Но когда Гребенщиков вышел из-под контроля и присвоил себе песню Хвоста и Анри Волохонского, то Костя сразу же нахмурил брови и через своих гонцов велел передать гуру, что он не только «бэ», но ещё и «гэ».
БАТЬКЕ МАХНО
до последней родинки
и до боли
лютой
К.К.
Америка с «зачморенным» Кузьминским
так сиротлива, точно камень без косы.
Ты не родня: родня венчается удавкой –
и не родник —
ваятель
сточных
ям
вол
дыр –
свербит
зудит
саднит
и мухоморит
душу.
А сковырнуть – и зараженье крови.
НА ОГОНЁК
Константину Кузьминскому
А когда уже совсем невмоготу и рукой на горле – чужбина, – ноги сами выводят на огонёк.
Точно в керосиновую лавку. Где вместо канистры – чистый лист бумаги, а вместо керосина – тоска.
Неразделённая тоска по несуществующей Родине.
В МИРЕ ДОМАШНИХ ЖИВОТНЫХ
В мире домашних животных Константин Кузьминский точно вымирающий зверь, которым всё никак не налюбоваться через решётку вольера.
И непонятно с какой стороны.
СКОРЕЕ БЫ УТРО
(Lordville – Божедомка, октябрь 2002)
А было всё равно что в детстве: откроешь ночью глаза, и всё ждёшь – скорее бы утро. И целый день всё маешься – когда же, наконец, вечер. А вечером на стадионе «Динамо» — футбол, и центр нападения – Константин Кузьминский.
ПОСЛЕДНЕЕ ПОСЛАНИЕ ККК
ОТ ГРАН БОРИСА
Дорогой Костя, я немного приболел. Тяжёлый гриб-п.
Сейчас оклемался. Сижу у Толи Мих. Пью настоящий капиталистический чай. Сервелат, сыр, шпинат.
Немного грущу. Прости, что не отвечаю сразу на письма. Твоё письмо читал несколько раз и перечитывал.
Костя, спешу поздравить Тебя с Днём рождения.
Твоё вечно юное сердце и молодой нерв пусть будут такими же всегда во славу Божедомки и во имя несгибаемой Русской литературы.
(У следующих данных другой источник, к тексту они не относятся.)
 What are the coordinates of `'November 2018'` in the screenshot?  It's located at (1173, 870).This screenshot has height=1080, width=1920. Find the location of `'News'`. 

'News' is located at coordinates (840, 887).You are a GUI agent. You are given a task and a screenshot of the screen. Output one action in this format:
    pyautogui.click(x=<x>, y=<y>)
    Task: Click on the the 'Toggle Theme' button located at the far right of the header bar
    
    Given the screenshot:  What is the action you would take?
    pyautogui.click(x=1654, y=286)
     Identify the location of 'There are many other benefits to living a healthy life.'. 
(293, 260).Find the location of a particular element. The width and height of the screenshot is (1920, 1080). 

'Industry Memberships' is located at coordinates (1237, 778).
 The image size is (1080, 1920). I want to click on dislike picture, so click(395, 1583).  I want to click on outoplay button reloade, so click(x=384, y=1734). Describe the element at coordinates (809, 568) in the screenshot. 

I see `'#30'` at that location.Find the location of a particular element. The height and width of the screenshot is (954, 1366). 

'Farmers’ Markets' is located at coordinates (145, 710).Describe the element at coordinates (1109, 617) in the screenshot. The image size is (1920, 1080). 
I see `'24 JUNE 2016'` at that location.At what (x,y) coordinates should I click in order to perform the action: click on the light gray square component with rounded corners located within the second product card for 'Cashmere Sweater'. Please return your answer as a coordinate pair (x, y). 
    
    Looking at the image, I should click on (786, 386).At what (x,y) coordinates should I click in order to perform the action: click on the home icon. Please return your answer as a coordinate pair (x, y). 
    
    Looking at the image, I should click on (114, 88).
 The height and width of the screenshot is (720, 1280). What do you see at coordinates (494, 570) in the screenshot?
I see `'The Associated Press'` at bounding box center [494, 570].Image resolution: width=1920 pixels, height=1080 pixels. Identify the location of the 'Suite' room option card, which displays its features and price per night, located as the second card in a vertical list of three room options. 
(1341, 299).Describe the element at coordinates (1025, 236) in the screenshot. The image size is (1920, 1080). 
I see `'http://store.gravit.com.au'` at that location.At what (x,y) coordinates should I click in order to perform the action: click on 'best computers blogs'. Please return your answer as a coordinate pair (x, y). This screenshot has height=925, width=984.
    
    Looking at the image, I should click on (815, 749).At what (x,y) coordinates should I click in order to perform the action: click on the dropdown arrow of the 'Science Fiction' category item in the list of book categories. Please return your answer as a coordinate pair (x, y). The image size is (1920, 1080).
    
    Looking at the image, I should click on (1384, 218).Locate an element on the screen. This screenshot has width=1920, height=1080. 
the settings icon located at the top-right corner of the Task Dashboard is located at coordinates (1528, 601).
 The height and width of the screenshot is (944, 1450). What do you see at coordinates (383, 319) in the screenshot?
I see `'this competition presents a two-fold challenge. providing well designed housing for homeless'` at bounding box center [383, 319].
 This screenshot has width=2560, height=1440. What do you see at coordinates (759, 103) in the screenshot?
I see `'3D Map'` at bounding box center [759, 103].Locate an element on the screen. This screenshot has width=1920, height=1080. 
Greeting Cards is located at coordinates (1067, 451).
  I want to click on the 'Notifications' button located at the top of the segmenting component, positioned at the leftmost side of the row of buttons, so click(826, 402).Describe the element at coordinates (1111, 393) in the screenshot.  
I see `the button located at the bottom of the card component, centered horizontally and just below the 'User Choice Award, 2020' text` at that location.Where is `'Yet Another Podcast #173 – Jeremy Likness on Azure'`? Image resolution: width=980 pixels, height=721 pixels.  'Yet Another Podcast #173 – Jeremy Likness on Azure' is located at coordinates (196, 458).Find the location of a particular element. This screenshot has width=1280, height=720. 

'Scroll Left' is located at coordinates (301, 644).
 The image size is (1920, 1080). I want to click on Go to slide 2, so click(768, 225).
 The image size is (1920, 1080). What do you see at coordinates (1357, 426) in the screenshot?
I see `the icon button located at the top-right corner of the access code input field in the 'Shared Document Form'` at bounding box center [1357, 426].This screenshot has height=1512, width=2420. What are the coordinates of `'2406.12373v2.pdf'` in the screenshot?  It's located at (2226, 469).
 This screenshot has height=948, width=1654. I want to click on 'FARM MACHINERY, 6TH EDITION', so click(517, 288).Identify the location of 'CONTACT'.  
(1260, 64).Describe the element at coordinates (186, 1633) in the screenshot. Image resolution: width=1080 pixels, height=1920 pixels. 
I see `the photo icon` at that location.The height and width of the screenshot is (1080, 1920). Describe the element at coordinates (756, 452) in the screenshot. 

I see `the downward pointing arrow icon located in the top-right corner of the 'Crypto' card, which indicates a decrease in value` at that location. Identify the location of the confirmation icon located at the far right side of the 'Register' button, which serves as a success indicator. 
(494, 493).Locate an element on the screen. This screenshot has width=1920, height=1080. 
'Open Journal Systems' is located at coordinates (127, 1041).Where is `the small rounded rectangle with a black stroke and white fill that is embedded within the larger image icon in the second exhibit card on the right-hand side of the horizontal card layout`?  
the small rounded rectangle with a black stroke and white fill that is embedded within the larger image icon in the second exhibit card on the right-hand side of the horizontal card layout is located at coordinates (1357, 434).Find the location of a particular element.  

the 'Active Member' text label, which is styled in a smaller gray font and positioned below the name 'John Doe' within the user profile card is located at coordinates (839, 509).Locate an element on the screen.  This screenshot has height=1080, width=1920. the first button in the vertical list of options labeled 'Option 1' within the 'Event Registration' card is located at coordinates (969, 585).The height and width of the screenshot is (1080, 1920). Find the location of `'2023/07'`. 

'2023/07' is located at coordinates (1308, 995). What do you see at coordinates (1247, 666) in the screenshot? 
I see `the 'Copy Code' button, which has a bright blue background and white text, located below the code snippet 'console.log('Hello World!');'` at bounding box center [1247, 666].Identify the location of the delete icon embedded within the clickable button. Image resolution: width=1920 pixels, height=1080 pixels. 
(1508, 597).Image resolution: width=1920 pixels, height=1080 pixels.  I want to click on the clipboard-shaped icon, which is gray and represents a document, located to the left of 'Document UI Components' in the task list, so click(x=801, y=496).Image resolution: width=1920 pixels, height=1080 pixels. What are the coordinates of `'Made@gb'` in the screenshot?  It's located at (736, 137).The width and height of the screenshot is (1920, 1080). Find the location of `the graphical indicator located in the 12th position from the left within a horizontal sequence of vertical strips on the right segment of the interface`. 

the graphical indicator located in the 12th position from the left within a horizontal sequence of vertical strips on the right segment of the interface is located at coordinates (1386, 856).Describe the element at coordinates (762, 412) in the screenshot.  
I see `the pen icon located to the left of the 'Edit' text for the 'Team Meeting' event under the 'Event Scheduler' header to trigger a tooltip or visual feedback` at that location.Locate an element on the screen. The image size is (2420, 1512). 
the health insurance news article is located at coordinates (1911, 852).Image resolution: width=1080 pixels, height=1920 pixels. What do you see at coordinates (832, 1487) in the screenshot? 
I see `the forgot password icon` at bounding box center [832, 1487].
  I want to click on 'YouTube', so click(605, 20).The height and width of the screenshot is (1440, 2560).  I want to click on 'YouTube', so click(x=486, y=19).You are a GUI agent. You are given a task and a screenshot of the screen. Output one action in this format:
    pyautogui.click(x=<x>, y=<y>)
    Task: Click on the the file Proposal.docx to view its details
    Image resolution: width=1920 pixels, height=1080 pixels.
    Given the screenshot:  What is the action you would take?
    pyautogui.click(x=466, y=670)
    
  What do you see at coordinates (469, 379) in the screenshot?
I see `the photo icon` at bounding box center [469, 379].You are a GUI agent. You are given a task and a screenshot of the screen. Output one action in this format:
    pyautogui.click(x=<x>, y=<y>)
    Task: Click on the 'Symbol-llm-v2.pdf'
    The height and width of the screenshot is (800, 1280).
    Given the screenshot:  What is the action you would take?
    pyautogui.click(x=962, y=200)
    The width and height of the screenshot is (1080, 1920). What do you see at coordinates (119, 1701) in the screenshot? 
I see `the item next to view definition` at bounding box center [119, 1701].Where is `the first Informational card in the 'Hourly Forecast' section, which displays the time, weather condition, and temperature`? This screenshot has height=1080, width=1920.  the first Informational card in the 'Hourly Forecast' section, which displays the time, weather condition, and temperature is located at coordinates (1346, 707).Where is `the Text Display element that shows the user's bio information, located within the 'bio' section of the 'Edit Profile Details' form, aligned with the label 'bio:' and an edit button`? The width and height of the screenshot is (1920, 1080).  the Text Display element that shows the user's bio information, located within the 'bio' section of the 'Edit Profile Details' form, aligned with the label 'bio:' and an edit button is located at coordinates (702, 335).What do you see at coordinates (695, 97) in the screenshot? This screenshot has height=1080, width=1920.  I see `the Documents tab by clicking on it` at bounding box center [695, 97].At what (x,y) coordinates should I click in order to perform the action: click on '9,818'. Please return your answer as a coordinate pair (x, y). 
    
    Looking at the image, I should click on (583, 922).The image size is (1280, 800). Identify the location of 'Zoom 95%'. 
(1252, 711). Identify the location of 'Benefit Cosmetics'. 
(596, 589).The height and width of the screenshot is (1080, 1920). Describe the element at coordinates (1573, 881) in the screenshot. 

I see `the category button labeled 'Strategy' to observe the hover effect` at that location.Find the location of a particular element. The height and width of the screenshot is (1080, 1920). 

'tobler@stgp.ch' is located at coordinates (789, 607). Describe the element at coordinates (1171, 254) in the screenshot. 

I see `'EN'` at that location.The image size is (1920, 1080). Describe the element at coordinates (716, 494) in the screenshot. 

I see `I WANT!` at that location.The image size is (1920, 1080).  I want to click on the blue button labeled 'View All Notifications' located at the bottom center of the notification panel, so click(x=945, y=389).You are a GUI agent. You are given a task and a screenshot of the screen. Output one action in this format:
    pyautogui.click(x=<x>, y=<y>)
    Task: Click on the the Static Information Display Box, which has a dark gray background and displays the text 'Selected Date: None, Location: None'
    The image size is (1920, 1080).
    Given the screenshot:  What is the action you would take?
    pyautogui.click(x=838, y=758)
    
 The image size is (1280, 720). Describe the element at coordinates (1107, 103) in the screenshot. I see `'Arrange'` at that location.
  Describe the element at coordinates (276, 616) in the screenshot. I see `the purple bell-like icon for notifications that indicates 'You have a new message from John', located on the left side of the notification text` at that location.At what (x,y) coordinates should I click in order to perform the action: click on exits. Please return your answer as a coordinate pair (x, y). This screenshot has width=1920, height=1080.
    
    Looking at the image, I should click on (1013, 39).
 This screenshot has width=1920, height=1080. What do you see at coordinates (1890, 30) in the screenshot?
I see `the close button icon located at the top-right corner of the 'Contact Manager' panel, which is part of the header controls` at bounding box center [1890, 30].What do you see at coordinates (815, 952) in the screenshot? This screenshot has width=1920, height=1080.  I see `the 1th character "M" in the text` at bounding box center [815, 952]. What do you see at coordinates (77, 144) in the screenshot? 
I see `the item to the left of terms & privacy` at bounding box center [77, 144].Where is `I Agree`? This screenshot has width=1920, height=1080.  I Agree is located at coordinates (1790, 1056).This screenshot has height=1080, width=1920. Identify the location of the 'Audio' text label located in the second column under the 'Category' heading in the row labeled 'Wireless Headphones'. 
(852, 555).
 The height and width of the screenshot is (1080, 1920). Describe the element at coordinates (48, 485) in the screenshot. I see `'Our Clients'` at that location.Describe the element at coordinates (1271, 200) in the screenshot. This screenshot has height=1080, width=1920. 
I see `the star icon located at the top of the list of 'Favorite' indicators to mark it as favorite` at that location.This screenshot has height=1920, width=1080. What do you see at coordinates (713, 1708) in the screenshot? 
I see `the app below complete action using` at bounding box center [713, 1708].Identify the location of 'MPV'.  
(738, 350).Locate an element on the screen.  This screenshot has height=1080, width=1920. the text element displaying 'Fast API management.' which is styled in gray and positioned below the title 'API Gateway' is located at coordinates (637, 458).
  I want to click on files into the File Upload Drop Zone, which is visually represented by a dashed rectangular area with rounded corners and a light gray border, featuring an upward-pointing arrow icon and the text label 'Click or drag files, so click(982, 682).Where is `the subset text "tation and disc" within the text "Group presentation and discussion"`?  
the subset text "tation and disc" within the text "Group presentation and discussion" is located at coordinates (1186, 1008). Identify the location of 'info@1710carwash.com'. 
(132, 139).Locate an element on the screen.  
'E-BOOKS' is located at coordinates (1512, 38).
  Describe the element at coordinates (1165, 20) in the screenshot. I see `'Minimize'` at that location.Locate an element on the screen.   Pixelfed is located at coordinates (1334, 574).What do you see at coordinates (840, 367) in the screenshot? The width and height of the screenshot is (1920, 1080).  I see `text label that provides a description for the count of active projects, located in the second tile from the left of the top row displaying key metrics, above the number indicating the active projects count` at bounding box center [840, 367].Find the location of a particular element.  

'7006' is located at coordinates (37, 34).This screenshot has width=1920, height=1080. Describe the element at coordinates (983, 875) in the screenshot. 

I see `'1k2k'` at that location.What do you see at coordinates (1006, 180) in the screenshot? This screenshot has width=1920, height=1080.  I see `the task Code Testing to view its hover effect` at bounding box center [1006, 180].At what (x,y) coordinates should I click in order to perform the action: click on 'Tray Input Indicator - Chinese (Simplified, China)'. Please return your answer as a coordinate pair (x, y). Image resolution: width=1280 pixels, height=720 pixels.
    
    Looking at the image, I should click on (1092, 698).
Храни тебя Солнце, Венера и Пенелопа (заодно с Мельпоменой!!)
Твой всегда. Борис К.
поклон Эммилии Карловне
(приятная нувель-новость)
Общим собранием «Красного уголка» № 189 при ЖЭКе имени Вано Мурадели и Немировича-Данченко постановили считать Костю Константиновича К. лидером литературной ОП-ПОЗИЦИИ! Без разрешения оного сокупно.
16.04.05
БОЖЕСТВЕННЫЙ ЗУД
Памяти Бориса Кудрякова
и Константина Кузьминского
Хребты сгибающая тяжесть
на горы брошенных небес…
В.Шаламов
ничейный брат кудряков
перламутровым сверчком свиристит на этюдах
в расщелине шифера шельфа
дрейфующей льдины-галоши
помойки штрека шахты № 13/86 бис
что у станции броневая-2 октябрьской ж.д.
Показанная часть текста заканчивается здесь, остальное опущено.